Originally Posted by

**dwsmith** Def:

R is irreflexive iff. $\displaystyle a\nsim a \ \forall a\in A$

Not irreflexive iff. $\displaystyle \exist a\in A \ni a\sim a$

R is asymmetric iff. if $\displaystyle a\sim b$, then $\displaystyle b\nsim a$

Not asymmetric iff. $\displaystyle \exist a\sim b$ and $\displaystyle b\sim a$

R is anti-symmetric iff. if $\displaystyle a\sim b \ \mbox{and} b\sim a$, then $\displaystyle a=b$.

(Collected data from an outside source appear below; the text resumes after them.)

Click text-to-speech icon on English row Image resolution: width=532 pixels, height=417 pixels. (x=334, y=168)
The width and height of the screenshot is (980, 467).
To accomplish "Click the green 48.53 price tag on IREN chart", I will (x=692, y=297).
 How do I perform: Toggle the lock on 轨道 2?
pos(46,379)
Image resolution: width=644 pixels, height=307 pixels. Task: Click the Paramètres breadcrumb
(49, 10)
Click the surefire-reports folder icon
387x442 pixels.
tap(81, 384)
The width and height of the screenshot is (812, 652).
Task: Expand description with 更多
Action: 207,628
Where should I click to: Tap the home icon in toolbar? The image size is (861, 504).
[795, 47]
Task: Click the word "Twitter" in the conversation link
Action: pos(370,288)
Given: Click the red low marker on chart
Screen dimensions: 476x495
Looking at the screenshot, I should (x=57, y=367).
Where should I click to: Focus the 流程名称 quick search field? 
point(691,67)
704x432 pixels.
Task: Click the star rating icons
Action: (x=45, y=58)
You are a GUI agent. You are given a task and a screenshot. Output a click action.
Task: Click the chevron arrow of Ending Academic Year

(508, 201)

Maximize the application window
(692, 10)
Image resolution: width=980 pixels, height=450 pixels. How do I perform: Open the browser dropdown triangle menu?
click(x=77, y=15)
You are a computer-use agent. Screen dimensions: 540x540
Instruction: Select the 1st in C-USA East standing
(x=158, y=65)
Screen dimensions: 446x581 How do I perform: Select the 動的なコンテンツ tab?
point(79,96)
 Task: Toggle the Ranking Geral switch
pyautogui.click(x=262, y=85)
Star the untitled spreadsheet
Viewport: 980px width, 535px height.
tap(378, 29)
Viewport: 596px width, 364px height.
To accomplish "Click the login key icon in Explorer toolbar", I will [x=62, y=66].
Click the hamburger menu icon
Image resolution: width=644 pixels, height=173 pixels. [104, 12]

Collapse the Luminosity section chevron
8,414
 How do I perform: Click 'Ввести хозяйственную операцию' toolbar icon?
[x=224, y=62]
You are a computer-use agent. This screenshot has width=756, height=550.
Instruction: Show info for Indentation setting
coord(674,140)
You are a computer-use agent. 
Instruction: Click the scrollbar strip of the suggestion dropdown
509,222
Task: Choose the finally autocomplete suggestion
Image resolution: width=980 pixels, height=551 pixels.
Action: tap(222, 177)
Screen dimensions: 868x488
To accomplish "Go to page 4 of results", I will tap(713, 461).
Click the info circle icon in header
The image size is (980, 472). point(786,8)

Not anti-symmetric iff. $\displaystyle \exist a\sim b \ \mbox{and} \ b\sim a \ \mbox{and} \ a\neq b$

$\displaystyle \bigtriangleup ={(a,a)|a\in A}$

Proofs:

Let R be a nonempty relation on A. If R is symmetric and transitive, then R is not irreflexive.

If this one was true then there wouldn't be equivalence relations...(Itwasntme)

Tonio

Since R is symmetric, assume $\displaystyle a\sim b \ \mbox{and} \ b\sim a$. Then, since R is transitive, $\displaystyle a\sim a$. Therefore, R is not symmetric.

Q.E.D.

If $\displaystyle R\cap R^{-1}=\bigtriangleup$, then R is anti-symmetric.

(1)$\displaystyle R\cap R^{-1}\subseteq\bigtriangleup$

Let $\displaystyle (a,b)\in R\cap R^{-1}$. Therefore, $\displaystyle (a,b)\in R \ \mbox{and} \ (a,b)\in R^{-1}\leftrightarrow (b,a)\in R$. By the anti-symmetric hypothesis, if $\displaystyle a\sim b \ \mbox{and} \ b\sim a$, then $\displaystyle a=b$.

(2)$\displaystyle \bigtriangleup\subseteq R\cap R^{-1}$

$\displaystyle (a,a)\in\bigtriangleup\rightarrow a=a\rightarrow a=b\rightarrow a\sim b \ \mbox{and} \ b\sim a$$\displaystyle \rightarrow (a,b)\in R^{-1}$ Thus, $\displaystyle (a,b)\in R\cap R^{-1}$

Hence, R is anti-symmetric.

If R is transitive and irreflexive, then R is asymmetric.

By contradiction: If R is transitive and irreflexive, then R is not asymmetric.

Let $\displaystyle a\sim b \ \mbox{and} \ b\sim a$. By transitivity, $\displaystyle a\sim a$. However, R is irreflexive. Therefore, we have reached a contradiction and R is asymmetric.

Are these all logically correct?